Arrange the records below as a Markdown table with a Row column numbering each line and an Entry column holding the line itself. Leave out blank lines.

• • •

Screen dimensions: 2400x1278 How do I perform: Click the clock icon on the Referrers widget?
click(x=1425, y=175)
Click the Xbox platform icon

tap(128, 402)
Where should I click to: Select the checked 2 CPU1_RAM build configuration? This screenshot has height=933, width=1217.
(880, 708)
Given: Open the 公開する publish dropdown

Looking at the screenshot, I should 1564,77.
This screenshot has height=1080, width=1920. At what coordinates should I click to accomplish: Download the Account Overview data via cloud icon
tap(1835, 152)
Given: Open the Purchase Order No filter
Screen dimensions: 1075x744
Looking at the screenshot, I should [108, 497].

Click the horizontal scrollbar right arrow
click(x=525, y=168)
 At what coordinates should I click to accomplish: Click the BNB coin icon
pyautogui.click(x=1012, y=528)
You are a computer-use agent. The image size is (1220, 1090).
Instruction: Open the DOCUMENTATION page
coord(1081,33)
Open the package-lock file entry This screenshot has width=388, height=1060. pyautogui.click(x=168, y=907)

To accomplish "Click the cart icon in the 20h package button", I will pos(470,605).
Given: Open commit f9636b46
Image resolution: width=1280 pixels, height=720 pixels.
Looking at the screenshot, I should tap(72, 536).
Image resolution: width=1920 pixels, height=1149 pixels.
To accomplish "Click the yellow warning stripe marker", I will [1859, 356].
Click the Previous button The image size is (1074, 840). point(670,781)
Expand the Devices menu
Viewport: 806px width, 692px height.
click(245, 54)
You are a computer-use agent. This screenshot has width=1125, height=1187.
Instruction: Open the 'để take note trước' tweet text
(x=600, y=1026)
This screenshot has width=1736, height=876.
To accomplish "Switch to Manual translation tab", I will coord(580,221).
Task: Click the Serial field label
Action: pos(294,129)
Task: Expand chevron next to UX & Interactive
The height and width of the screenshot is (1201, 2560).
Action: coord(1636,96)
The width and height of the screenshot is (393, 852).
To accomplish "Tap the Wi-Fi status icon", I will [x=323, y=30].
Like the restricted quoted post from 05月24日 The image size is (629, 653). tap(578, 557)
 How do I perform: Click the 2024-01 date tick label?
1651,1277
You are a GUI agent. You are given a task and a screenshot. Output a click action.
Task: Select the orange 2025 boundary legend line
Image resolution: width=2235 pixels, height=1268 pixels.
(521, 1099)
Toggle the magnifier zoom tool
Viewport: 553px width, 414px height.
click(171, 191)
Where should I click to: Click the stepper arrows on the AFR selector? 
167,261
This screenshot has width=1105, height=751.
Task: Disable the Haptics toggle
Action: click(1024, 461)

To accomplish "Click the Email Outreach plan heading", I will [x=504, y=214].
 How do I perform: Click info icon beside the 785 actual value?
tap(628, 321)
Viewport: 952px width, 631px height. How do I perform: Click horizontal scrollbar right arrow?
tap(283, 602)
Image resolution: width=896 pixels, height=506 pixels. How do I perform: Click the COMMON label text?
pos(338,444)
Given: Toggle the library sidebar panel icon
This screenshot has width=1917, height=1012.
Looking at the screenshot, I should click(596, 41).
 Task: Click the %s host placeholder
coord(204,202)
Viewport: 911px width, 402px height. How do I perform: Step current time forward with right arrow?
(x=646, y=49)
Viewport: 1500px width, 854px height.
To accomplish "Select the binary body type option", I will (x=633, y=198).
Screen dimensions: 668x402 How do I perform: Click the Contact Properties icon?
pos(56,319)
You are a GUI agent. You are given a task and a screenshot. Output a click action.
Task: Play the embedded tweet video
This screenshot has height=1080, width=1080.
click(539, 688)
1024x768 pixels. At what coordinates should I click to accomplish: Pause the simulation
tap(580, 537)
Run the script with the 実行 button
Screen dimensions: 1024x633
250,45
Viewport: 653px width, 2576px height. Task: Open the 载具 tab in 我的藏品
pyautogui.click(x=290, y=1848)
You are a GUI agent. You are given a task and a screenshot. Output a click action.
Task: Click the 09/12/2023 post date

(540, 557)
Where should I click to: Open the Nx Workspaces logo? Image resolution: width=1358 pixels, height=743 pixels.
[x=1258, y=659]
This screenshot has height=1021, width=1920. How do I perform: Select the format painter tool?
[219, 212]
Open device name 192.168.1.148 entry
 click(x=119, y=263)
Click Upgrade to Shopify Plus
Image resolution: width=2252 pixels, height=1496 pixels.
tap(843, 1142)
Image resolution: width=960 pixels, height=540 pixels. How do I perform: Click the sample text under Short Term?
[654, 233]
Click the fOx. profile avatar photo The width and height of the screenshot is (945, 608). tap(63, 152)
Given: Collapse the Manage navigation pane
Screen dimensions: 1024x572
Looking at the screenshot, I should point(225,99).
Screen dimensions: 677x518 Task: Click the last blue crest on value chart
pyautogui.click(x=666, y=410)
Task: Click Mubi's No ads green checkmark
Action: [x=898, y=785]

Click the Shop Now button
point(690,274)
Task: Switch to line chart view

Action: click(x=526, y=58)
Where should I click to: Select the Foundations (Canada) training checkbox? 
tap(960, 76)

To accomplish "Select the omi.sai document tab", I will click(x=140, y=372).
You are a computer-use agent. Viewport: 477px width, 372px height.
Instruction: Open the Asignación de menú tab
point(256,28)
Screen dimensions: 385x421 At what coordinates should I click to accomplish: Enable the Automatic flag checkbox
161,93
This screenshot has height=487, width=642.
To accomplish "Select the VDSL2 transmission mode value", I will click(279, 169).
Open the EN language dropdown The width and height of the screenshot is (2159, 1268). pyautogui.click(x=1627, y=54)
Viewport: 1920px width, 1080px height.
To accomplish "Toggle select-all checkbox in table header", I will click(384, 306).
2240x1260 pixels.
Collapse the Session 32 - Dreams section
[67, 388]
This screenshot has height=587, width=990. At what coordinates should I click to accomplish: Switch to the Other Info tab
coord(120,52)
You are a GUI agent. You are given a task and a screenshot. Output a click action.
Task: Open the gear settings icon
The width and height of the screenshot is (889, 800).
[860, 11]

• • •

Solved problem »
| Row | Entry |
|---|---|
| 1 | Screen dimensions: 2400x1278 How do I perform: Click the clock icon on the Referrers widget? |
| 2 | click(x=1425, y=175) |
| 3 | Click the Xbox platform icon |
| 4 | tap(128, 402) |
| 5 | Where should I click to: Select the checked 2 CPU1_RAM build configuration? This screenshot has height=933, width=1217. |
| 6 | (880, 708) |
| 7 | Given: Open the 公開する publish dropdown |
| 8 | Looking at the screenshot, I should 1564,77. |
| 9 | This screenshot has height=1080, width=1920. At what coordinates should I click to accomplish: Download the Account Overview data via cloud icon |
| 10 | tap(1835, 152) |
| 11 | Given: Open the Purchase Order No filter |
| 12 | Screen dimensions: 1075x744 |
| 13 | Looking at the screenshot, I should [108, 497]. |
| 14 | Click the horizontal scrollbar right arrow |
| 15 | click(x=525, y=168) |
| 16 |  At what coordinates should I click to accomplish: Click the BNB coin icon |
| 17 | pyautogui.click(x=1012, y=528) |
| 18 | You are a computer-use agent. The image size is (1220, 1090). |
| 19 | Instruction: Open the DOCUMENTATION page |
| 20 | coord(1081,33) |
| 21 | Open the package-lock file entry This screenshot has width=388, height=1060. pyautogui.click(x=168, y=907) |
| 22 | To accomplish "Click the cart icon in the 20h package button", I will pos(470,605). |
| 23 | Given: Open commit f9636b46 |
| 24 | Image resolution: width=1280 pixels, height=720 pixels. |
| 25 | Looking at the screenshot, I should tap(72, 536). |
| 26 | Image resolution: width=1920 pixels, height=1149 pixels. |
| 27 | To accomplish "Click the yellow warning stripe marker", I will [1859, 356]. |
| 28 | Click the Previous button The image size is (1074, 840). point(670,781) |
| 29 | Expand the Devices menu |
| 30 | Viewport: 806px width, 692px height. |
| 31 | click(245, 54) |
| 32 | You are a computer-use agent. This screenshot has width=1125, height=1187. |
| 33 | Instruction: Open the 'để take note trước' tweet text |
| 34 | (x=600, y=1026) |
| 35 | This screenshot has width=1736, height=876. |
| 36 | To accomplish "Switch to Manual translation tab", I will coord(580,221). |
| 37 | Task: Click the Serial field label |
| 38 | Action: pos(294,129) |
| 39 | Task: Expand chevron next to UX & Interactive |
| 40 | The height and width of the screenshot is (1201, 2560). |
| 41 | Action: coord(1636,96) |
| 42 | The width and height of the screenshot is (393, 852). |
| 43 | To accomplish "Tap the Wi-Fi status icon", I will [x=323, y=30]. |
| 44 | Like the restricted quoted post from 05月24日 The image size is (629, 653). tap(578, 557) |
| 45 |  How do I perform: Click the 2024-01 date tick label? |
| 46 | 1651,1277 |
| 47 | You are a GUI agent. You are given a task and a screenshot. Output a click action. |
| 48 | Task: Select the orange 2025 boundary legend line |
| 49 | Image resolution: width=2235 pixels, height=1268 pixels. |
| 50 | (521, 1099) |
| 51 | Toggle the magnifier zoom tool |
| 52 | Viewport: 553px width, 414px height. |
| 53 | click(171, 191) |
| 54 | Where should I click to: Click the stepper arrows on the AFR selector?  |
| 55 | 167,261 |
| 56 | This screenshot has width=1105, height=751. |
| 57 | Task: Disable the Haptics toggle |
| 58 | Action: click(1024, 461) |
| 59 | To accomplish "Click the Email Outreach plan heading", I will [x=504, y=214]. |
| 60 |  How do I perform: Click info icon beside the 785 actual value? |
| 61 | tap(628, 321) |
| 62 | Viewport: 952px width, 631px height. How do I perform: Click horizontal scrollbar right arrow? |
| 63 | tap(283, 602) |
| 64 | Image resolution: width=896 pixels, height=506 pixels. How do I perform: Click the COMMON label text? |
| 65 | pos(338,444) |
| 66 | Given: Toggle the library sidebar panel icon |
| 67 | This screenshot has width=1917, height=1012. |
| 68 | Looking at the screenshot, I should click(596, 41). |
| 69 |  Task: Click the %s host placeholder |
| 70 | coord(204,202) |
| 71 | Viewport: 911px width, 402px height. How do I perform: Step current time forward with right arrow? |
| 72 | (x=646, y=49) |
| 73 | Viewport: 1500px width, 854px height. |
| 74 | To accomplish "Select the binary body type option", I will (x=633, y=198). |
| 75 | Screen dimensions: 668x402 How do I perform: Click the Contact Properties icon? |
| 76 | pos(56,319) |
| 77 | You are a GUI agent. You are given a task and a screenshot. Output a click action. |
| 78 | Task: Play the embedded tweet video |
| 79 | This screenshot has height=1080, width=1080. |
| 80 | click(539, 688) |
| 81 | 1024x768 pixels. At what coordinates should I click to accomplish: Pause the simulation |
| 82 | tap(580, 537) |
| 83 | Run the script with the 実行 button |
| 84 | Screen dimensions: 1024x633 |
| 85 | 250,45 |
| 86 | Viewport: 653px width, 2576px height. Task: Open the 载具 tab in 我的藏品 |
| 87 | pyautogui.click(x=290, y=1848) |
| 88 | You are a GUI agent. You are given a task and a screenshot. Output a click action. |
| 89 | Task: Click the 09/12/2023 post date |
| 90 | (540, 557) |
| 91 | Where should I click to: Open the Nx Workspaces logo? Image resolution: width=1358 pixels, height=743 pixels. |
| 92 | [x=1258, y=659] |
| 93 | This screenshot has height=1021, width=1920. How do I perform: Select the format painter tool? |
| 94 | [219, 212] |
| 95 | Open device name 192.168.1.148 entry |
| 96 |  click(x=119, y=263) |
| 97 | Click Upgrade to Shopify Plus |
| 98 | Image resolution: width=2252 pixels, height=1496 pixels. |
| 99 | tap(843, 1142) |
| 100 | Image resolution: width=960 pixels, height=540 pixels. How do I perform: Click the sample text under Short Term? |
| 101 | [654, 233] |
| 102 | Click the fOx. profile avatar photo The width and height of the screenshot is (945, 608). tap(63, 152) |
| 103 | Given: Collapse the Manage navigation pane |
| 104 | Screen dimensions: 1024x572 |
| 105 | Looking at the screenshot, I should point(225,99). |
| 106 | Screen dimensions: 677x518 Task: Click the last blue crest on value chart |
| 107 | pyautogui.click(x=666, y=410) |
| 108 | Task: Click Mubi's No ads green checkmark |
| 109 | Action: [x=898, y=785] |
| 110 | Click the Shop Now button |
| 111 | point(690,274) |
| 112 | Task: Switch to line chart view |
| 113 | Action: click(x=526, y=58) |
| 114 | Where should I click to: Select the Foundations (Canada) training checkbox?  |
| 115 | tap(960, 76) |
| 116 | To accomplish "Select the omi.sai document tab", I will click(x=140, y=372). |
| 117 | You are a computer-use agent. Viewport: 477px width, 372px height. |
| 118 | Instruction: Open the Asignación de menú tab |
| 119 | point(256,28) |
| 120 | Screen dimensions: 385x421 At what coordinates should I click to accomplish: Enable the Automatic flag checkbox |
| 121 | 161,93 |
| 122 | This screenshot has height=487, width=642. |
| 123 | To accomplish "Select the VDSL2 transmission mode value", I will click(279, 169). |
| 124 | Open the EN language dropdown The width and height of the screenshot is (2159, 1268). pyautogui.click(x=1627, y=54) |
| 125 | Viewport: 1920px width, 1080px height. |
| 126 | To accomplish "Toggle select-all checkbox in table header", I will click(384, 306). |
| 127 | 2240x1260 pixels. |
| 128 | Collapse the Session 32 - Dreams section |
| 129 | [67, 388] |
| 130 | This screenshot has height=587, width=990. At what coordinates should I click to accomplish: Switch to the Other Info tab |
| 131 | coord(120,52) |
| 132 | You are a GUI agent. You are given a task and a screenshot. Output a click action. |
| 133 | Task: Open the gear settings icon |
| 134 | The width and height of the screenshot is (889, 800). |
| 135 | [860, 11] |